Instruksi Anda:
Teruskan esai tentang mahasiswa sebagai transformator bangsa di bawah ini, mulai setelah kalimat terakhirnya.

Kutipan Terpilih:
•••

Langsung ke konten utama

Mahasiswa Transformator Bangsa



                                                      Oleh : Dedy Hutajulu*                


Siapapun, selaku manusia yang berkepercayaan, bertanggung jawab atas kondisi bangsa, bahkan dunia dimana dia berada. Tak terkecuali mahasiswa, statusnya sebagai warga negara Indonesia, turut-serta bertanggung jawab atas keberlangsungan demokrasi di republik ini.
Sayangnya, mendiskusikan pernyataan di atas dengan melihat realita hari ini, memberi perasaan yang sangat tidak mengenakkan, bahkan menyesakkan dada. Kenyataan pahit ini terkait erat dengan berbagai permasalahan pelik bangsa yang tak henti-hentinya mendera pancasila dalam hiru-biru perkembangan politik Indonesia saat ini. Beberapa diantaranya adalah kasus rekening bendut Polri, makelar hukum, reformasi ditubuh polri yang masih tersendat, tingkah-pongah wakil rakyat yang kian tak tertebak, dan maraknya korupsi, dan aneka permasalahan lainnya.
Rasanya, para petinggi negeri ini, para elit politik di DPR dan para penegak hukum tak mampu membangun demokrasi yang seutuhnya. Mereka tak lagi hadir sebagai presentasi rakyat, sehingga ketimpangan antara rakyat dengan wakilnya kian lebar. Rasa kepedulian dan keberpihakan DPR kepada konstituennya runtuh sudah hingga akhirnya mosi tak percaya selalu menyelimuti pikiran rakyat saat DPR mencoba melemparkan usulan. Fenomena ini sangat membahayakan nasib demokrasi kita.

•••

Data yang Disertakan:
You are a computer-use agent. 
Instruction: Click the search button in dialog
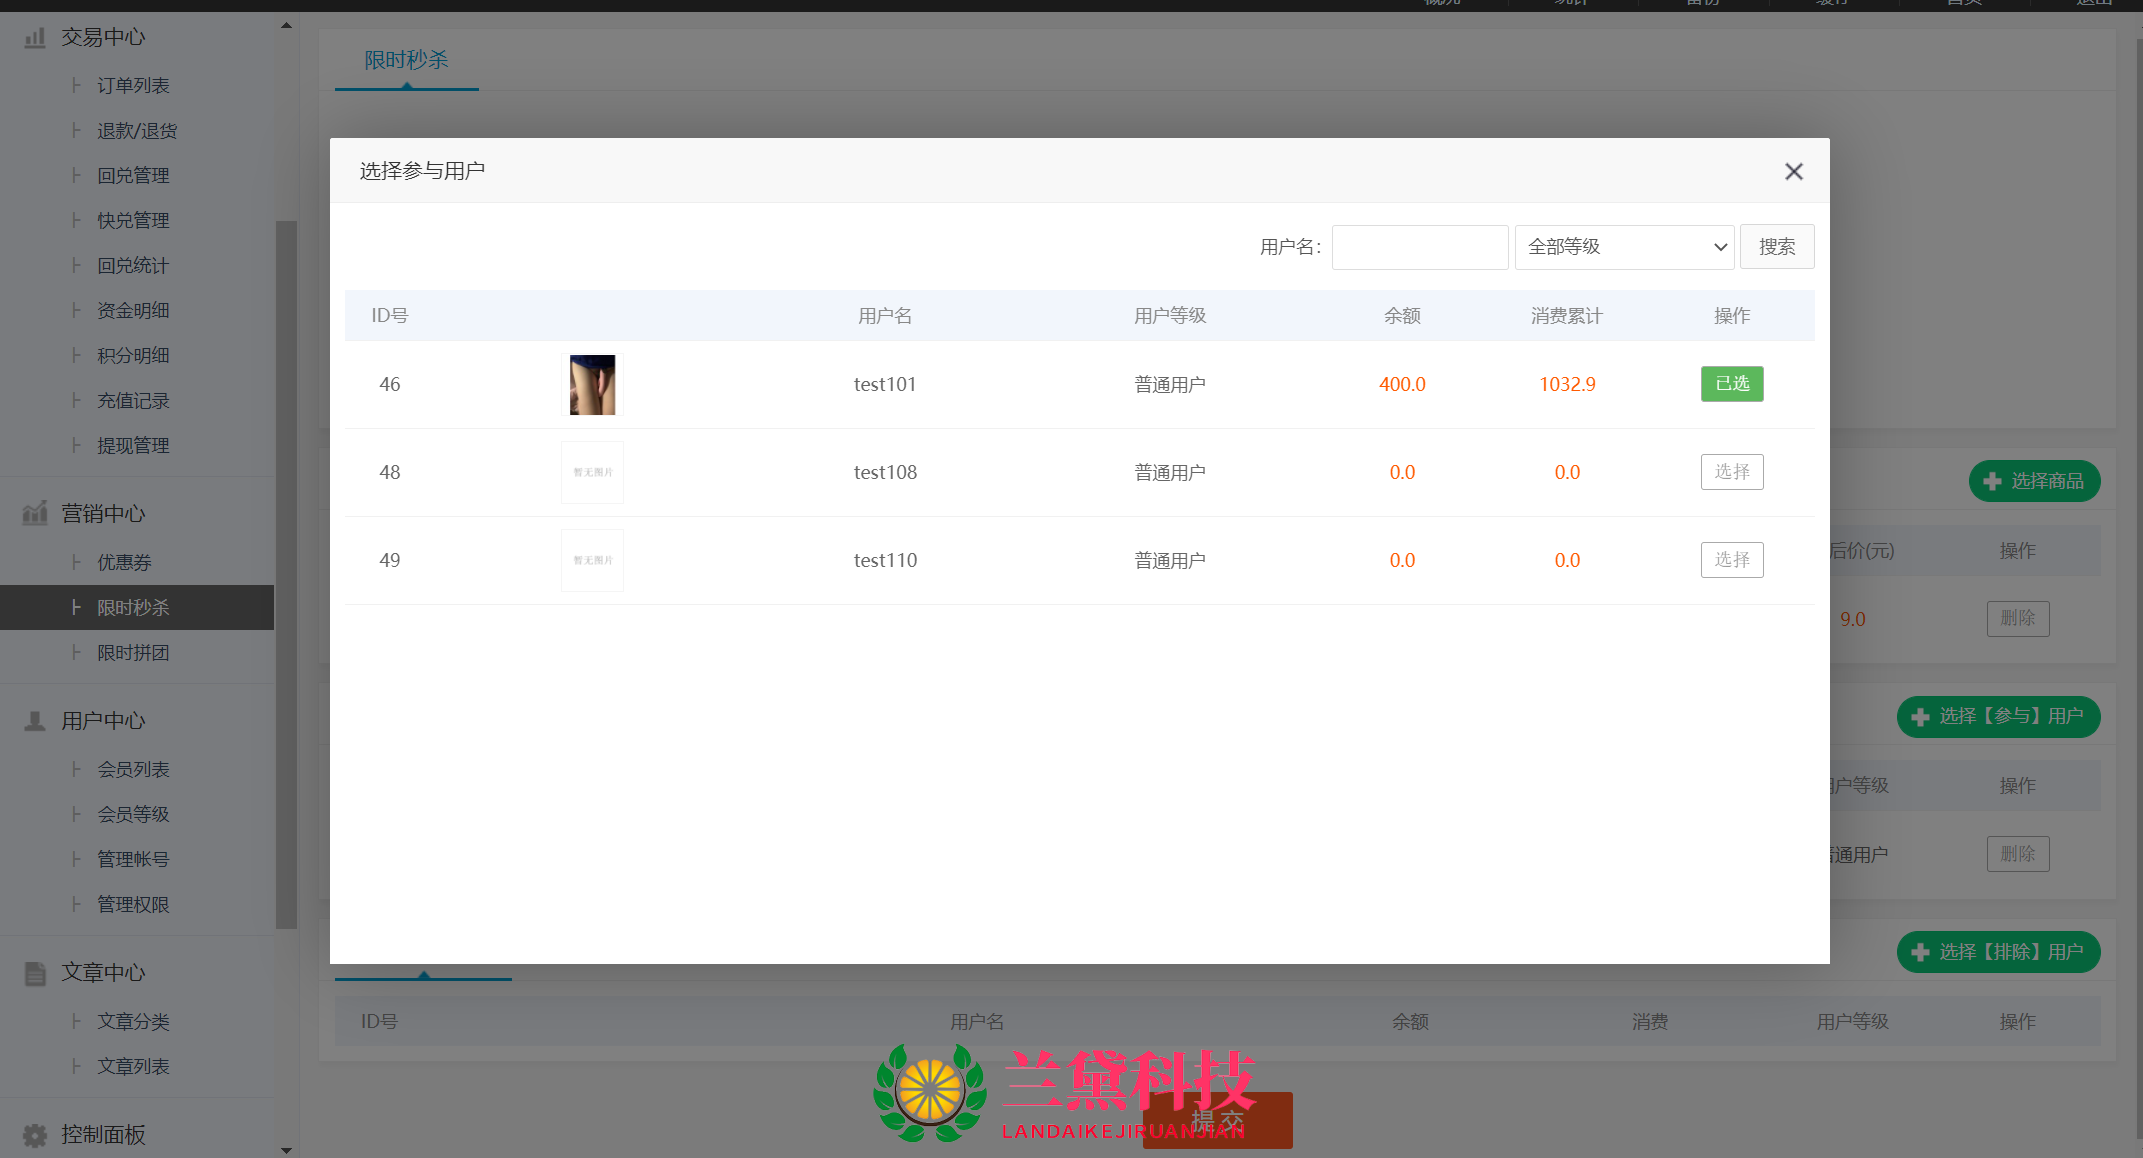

•••

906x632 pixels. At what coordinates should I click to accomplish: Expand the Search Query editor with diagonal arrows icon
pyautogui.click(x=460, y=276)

•••

Keluaran yang Diharapkan:
Yang paling mengecewakan adalah maraknya kasus korupsi dewasa ini. Di tengah gencarnya ikhtiar pemberantasan korupsi hingga SBY-Boediono meletakkannya sebagai salah satu agenda utama dalam masa pemerintahannya 2009-2014, namun perilaku busuk ini tak kunjung berkurang. Menurut data ICW, pada semester I dari 1 januari 2010 hingga juli 2010, perkara korupsi yang terbongkar ada sebanyak 176 kasus dengan 441 tersangka dan kerugian  negara mencapai Rp. 2,1 triliun (kompas, 5/8/210). Fakta-fakta ini menunjukkan bahwa penegakan hukum belum mampu membuat efek jera bagi para koruptor. Yang paling menggegerkan adalah laporan ICW saat memberitakan provinsi-provinsi terkorup di negeri ini (metrotv live, 5/8/2010). Menyebarnya korupsi ke daerah dan banyaknya kepala daerah yang terjerat korupsi mengindikasikan ada yang salah dalam proses pilkada, dengan pemilihan kepala daerah dan politik bagi-bagi hadiah menjadi tren korupsi yang paling banyak terjadi (kompas, 5/8/2010).
Refleksi dirgahayu 65 tahun Indonesia agustus lalu, korupsi telah mencoreng wajah republik, memukul telak tubuh demokrasi kita hingga terhuyung-huyung.  Umur panjang yang Sang Khalik telah anugerahkan bagi demokrasi kita, semestinya  mampu menunjukkan kedewasaan  moral bagi kita semua dalam menyikapi setiap masalah bangsa dan membangun bangsa ini. Dalam kacamata pancasila sebagai ideologi dan haluan bangsa, korupsi jelas sangat ditentang. Bukan hanya karena memukul sendi-sendi perekonomin rakyat, tetapi juga sebagai perilaku busuk, yang gagah merusak moral bangsa, bahkan kuat menjatuhkan martabat bangsa kita di mata dunia.
Semua kondisi tersebut dimungkinkan sebagai akibat ketiadaan visi dan kepemimpinan yang berani. Tanpa visi yang jauh ke depan  dan kepemimpinan yang berani bertindak secara meyakinkan melawan korupsi, maka masa depan bangsa ini seumpama bocah kecil yang buta sedang berjalan menuju jurang kehancuran.
Seperti bocah buta itu, bangsa inipun telah kehilangan penglihatannya, buta dan tak tentu arah. Jamak diketahui, gairah untuk bekerja dari kalangan elit politik dan pemerintah amat sulit ditemukan. Kita tidak saja kehilangan semangat untuk maju, tetapi juga kehilangan visi. Kita mengabaikan sesuatu yang semestinya tak boleh dilalaikan.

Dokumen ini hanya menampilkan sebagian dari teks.